* [INPUT RECORDS]:
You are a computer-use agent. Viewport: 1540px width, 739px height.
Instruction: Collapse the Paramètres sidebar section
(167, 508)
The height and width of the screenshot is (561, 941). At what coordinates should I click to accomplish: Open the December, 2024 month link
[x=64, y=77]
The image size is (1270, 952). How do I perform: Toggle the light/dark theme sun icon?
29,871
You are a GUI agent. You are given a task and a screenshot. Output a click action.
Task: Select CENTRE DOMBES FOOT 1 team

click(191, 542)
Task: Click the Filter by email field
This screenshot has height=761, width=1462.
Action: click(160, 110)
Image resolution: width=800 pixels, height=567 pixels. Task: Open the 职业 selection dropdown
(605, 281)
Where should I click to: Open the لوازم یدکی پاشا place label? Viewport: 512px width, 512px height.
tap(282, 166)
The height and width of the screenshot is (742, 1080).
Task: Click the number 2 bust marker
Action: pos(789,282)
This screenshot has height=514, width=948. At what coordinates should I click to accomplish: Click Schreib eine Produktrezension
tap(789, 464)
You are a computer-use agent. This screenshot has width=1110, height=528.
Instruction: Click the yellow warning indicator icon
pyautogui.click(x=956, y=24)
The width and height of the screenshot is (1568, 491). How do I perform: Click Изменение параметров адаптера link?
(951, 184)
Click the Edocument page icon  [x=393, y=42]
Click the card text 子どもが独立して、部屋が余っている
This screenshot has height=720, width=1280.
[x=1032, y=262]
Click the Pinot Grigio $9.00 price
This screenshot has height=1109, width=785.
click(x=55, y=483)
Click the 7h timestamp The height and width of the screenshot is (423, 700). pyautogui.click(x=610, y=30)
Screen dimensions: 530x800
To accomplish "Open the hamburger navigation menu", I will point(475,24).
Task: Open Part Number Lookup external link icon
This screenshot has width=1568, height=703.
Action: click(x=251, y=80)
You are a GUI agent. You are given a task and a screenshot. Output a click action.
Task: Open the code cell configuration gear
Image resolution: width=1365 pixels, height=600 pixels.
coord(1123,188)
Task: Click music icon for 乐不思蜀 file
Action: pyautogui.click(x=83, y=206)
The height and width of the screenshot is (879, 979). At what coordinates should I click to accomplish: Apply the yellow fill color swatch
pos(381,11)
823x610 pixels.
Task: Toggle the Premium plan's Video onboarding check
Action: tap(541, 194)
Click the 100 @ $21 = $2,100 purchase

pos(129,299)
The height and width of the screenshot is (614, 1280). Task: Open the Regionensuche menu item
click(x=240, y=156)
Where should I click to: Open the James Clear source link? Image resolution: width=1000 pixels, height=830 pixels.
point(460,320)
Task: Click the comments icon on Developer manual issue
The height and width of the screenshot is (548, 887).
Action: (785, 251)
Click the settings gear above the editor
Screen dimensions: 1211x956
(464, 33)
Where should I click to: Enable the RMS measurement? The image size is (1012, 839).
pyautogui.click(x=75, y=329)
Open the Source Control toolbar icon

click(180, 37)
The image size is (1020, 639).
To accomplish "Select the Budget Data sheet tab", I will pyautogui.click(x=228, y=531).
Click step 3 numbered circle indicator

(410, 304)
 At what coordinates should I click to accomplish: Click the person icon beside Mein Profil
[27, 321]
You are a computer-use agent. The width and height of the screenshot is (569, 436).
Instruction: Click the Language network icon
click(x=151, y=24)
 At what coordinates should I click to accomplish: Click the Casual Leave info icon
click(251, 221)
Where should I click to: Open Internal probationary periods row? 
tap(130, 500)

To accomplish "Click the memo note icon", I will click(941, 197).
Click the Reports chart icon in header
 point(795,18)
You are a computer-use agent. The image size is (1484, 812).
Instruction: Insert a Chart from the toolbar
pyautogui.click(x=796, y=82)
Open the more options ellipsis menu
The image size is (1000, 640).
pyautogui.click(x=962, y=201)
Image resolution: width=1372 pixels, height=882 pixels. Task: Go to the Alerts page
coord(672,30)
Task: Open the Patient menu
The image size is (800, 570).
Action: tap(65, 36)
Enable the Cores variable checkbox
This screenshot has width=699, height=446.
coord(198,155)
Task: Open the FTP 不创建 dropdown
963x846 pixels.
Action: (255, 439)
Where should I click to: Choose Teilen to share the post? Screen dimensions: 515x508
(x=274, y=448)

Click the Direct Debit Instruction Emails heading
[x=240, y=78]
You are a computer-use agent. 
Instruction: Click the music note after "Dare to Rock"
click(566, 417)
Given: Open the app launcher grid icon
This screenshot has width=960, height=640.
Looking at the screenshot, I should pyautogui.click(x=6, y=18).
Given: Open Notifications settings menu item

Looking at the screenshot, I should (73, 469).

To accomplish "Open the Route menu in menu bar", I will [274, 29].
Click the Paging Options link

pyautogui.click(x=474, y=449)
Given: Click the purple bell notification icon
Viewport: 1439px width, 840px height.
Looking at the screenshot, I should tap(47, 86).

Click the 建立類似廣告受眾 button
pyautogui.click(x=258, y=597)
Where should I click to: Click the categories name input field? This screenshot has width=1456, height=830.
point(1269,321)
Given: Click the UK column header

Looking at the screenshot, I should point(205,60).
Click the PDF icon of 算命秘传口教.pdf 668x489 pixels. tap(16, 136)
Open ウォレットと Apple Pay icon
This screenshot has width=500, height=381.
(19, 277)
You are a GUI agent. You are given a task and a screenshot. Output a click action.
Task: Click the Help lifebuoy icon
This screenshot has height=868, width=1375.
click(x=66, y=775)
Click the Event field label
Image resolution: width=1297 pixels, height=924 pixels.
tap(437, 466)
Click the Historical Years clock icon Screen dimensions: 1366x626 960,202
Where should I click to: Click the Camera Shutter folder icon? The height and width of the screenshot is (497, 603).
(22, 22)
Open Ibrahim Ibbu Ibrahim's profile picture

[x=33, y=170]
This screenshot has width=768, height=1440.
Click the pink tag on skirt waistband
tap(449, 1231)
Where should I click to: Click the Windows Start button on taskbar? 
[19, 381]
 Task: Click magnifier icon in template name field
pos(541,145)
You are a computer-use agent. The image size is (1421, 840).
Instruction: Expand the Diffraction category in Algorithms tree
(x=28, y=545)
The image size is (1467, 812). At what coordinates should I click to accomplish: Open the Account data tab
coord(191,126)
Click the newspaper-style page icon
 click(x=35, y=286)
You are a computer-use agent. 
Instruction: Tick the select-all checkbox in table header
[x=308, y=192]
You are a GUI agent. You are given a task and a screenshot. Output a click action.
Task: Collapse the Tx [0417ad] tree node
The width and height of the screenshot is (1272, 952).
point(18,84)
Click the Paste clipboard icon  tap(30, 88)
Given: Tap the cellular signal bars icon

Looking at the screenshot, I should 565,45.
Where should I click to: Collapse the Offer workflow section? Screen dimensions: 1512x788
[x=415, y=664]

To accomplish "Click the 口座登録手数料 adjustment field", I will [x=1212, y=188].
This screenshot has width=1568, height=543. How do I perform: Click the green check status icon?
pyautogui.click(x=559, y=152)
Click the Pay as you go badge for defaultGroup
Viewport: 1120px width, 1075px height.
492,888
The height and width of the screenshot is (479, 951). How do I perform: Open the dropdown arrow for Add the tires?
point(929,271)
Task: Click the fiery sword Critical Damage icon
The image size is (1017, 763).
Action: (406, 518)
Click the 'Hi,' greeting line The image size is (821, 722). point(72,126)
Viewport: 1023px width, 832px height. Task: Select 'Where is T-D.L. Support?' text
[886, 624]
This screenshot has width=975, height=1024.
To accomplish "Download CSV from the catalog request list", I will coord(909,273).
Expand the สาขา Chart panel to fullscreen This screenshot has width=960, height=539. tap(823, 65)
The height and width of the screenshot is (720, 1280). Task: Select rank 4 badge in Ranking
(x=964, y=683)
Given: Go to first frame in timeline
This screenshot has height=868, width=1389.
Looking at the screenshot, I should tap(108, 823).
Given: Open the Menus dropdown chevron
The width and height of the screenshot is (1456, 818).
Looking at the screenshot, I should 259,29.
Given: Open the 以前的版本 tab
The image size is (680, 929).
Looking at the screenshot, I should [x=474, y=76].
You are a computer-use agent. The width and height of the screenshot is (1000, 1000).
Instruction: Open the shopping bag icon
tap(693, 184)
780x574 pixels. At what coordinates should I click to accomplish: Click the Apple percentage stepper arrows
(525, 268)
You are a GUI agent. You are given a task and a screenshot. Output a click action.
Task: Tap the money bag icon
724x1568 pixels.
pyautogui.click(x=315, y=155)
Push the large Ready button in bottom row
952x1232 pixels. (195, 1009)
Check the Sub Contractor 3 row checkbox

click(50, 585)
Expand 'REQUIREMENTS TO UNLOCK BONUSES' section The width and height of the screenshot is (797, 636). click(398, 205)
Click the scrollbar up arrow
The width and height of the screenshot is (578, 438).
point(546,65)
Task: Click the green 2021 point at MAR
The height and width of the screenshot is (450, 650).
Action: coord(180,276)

* [ASSIGNMENT]:
Filter this listing and copy only the lines holding the word "gear".

* [REPLY TO THE TASK]:
Task: Open the code cell configuration gear
Click the settings gear above the editor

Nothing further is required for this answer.